- Church: Roman Catholic
- Diocese: Austin

Orders
- Ordination: 24 May 1997

Personal details
- Born: La Grange, Texas, United States
- Education: Master of Divinity Bachelor of Music
- Alma mater: University of St. Thomas (Texas) University of Texas at Austin

= Keith Koehl =

Keith Koehl is an American Roman Catholic priest of the Diocese of Austin in Texas, United States, and former Vice Rector of the Holy Trinity Seminary in Irving, Texas.

== Biography ==
Keith Koehl was born and grew up in La Grange, Texas, United States. He attended Holy Trinity Seminary from August 1990 through May 1992 as a pre-theologian, and major seminary at St. Mary’s Seminary in Houston, Texas. He was ordained to the priesthood for the Diocese of Austin on May 24, 1997.

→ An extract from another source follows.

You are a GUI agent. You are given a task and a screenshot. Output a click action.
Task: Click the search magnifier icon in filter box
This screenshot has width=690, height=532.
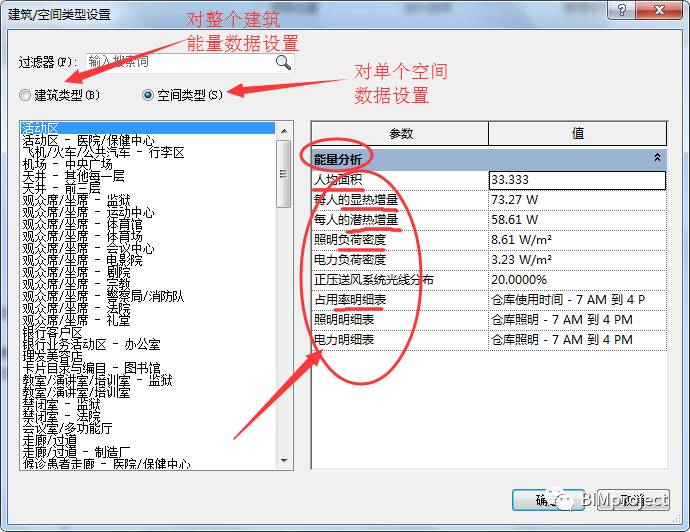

Before Holy Trinity Seminary, Koehl served as the pastor of St. Patrick’s Catholic Church in Hutto, Texas (2006-2016), overseeing the establishment of its new church site and parish offices as the parish grew to over 600 families. His previous assignments include parochial vicar at St. Mary’s Catholic Center, a campus ministry at Texas A&M University in College Station (2001-2006), as well as parochial vicar at St. Thomas More Catholic Church (Austin, Texas) (1997-2001).